▸ Task goal
The records follow. Copy each one exactly.

▸ Supplied data
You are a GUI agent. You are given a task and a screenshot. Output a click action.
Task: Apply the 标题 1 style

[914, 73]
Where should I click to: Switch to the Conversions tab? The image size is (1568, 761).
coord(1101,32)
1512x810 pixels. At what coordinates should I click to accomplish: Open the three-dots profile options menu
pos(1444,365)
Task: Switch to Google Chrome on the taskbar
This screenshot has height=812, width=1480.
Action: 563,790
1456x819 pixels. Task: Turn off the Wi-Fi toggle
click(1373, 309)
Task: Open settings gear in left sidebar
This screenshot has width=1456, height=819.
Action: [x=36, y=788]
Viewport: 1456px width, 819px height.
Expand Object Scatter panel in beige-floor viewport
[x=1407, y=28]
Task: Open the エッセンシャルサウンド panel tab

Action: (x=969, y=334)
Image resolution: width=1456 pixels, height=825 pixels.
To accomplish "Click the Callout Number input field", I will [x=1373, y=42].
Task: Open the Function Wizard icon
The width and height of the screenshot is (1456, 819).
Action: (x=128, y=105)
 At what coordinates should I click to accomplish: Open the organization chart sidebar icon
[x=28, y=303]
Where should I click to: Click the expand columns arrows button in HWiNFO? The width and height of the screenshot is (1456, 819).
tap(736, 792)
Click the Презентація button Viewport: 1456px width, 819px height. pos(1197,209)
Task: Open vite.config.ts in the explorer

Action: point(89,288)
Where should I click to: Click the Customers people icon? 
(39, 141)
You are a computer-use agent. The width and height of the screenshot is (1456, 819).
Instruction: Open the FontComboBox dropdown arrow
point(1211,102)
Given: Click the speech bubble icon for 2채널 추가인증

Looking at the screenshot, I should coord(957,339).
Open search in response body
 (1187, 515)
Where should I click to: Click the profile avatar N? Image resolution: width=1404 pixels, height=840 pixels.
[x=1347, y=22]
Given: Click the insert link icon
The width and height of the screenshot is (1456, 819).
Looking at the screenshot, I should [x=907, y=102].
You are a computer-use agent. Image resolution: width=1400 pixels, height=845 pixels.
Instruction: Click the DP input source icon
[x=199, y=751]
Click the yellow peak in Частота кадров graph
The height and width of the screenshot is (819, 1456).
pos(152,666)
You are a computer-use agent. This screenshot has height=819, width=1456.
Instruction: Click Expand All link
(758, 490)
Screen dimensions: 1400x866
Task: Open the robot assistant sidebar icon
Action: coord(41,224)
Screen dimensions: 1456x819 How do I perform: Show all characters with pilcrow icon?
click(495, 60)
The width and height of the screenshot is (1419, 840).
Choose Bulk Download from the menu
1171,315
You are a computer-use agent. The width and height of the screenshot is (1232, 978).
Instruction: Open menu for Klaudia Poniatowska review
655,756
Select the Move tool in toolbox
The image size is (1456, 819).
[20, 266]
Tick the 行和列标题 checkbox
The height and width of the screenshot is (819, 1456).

▸ Answer to this exercise
You are a GUI agent. You are given a task and a screenshot. Output a click action.
Task: Apply the 标题 1 style

[914, 73]
Where should I click to: Switch to the Conversions tab? The image size is (1568, 761).
coord(1101,32)
1512x810 pixels. At what coordinates should I click to accomplish: Open the three-dots profile options menu
pos(1444,365)
Task: Switch to Google Chrome on the taskbar
This screenshot has height=812, width=1480.
Action: 563,790
1456x819 pixels. Task: Turn off the Wi-Fi toggle
click(1373, 309)
Task: Open settings gear in left sidebar
This screenshot has width=1456, height=819.
Action: [x=36, y=788]
Viewport: 1456px width, 819px height.
Expand Object Scatter panel in beige-floor viewport
[x=1407, y=28]
Task: Open the エッセンシャルサウンド panel tab

Action: (x=969, y=334)
Image resolution: width=1456 pixels, height=825 pixels.
To accomplish "Click the Callout Number input field", I will [x=1373, y=42].
Task: Open the Function Wizard icon
The width and height of the screenshot is (1456, 819).
Action: (x=128, y=105)
 At what coordinates should I click to accomplish: Open the organization chart sidebar icon
[x=28, y=303]
Where should I click to: Click the expand columns arrows button in HWiNFO? The width and height of the screenshot is (1456, 819).
tap(736, 792)
Click the Презентація button Viewport: 1456px width, 819px height. pos(1197,209)
Task: Open vite.config.ts in the explorer

Action: point(89,288)
Where should I click to: Click the Customers people icon? 
(39, 141)
You are a computer-use agent. The width and height of the screenshot is (1456, 819).
Instruction: Open the FontComboBox dropdown arrow
point(1211,102)
Given: Click the speech bubble icon for 2채널 추가인증

Looking at the screenshot, I should coord(957,339).
Open search in response body
 (1187, 515)
Where should I click to: Click the profile avatar N? Image resolution: width=1404 pixels, height=840 pixels.
[x=1347, y=22]
Given: Click the insert link icon
The width and height of the screenshot is (1456, 819).
Looking at the screenshot, I should [x=907, y=102].
You are a computer-use agent. Image resolution: width=1400 pixels, height=845 pixels.
Instruction: Click the DP input source icon
[x=199, y=751]
Click the yellow peak in Частота кадров graph
The height and width of the screenshot is (819, 1456).
pos(152,666)
You are a computer-use agent. This screenshot has height=819, width=1456.
Instruction: Click Expand All link
(758, 490)
Screen dimensions: 1400x866
Task: Open the robot assistant sidebar icon
Action: coord(41,224)
Screen dimensions: 1456x819 How do I perform: Show all characters with pilcrow icon?
click(495, 60)
The width and height of the screenshot is (1419, 840).
Choose Bulk Download from the menu
1171,315
You are a computer-use agent. The width and height of the screenshot is (1232, 978).
Instruction: Open menu for Klaudia Poniatowska review
655,756
Select the Move tool in toolbox
The image size is (1456, 819).
[20, 266]
Tick the 行和列标题 checkbox
The height and width of the screenshot is (819, 1456).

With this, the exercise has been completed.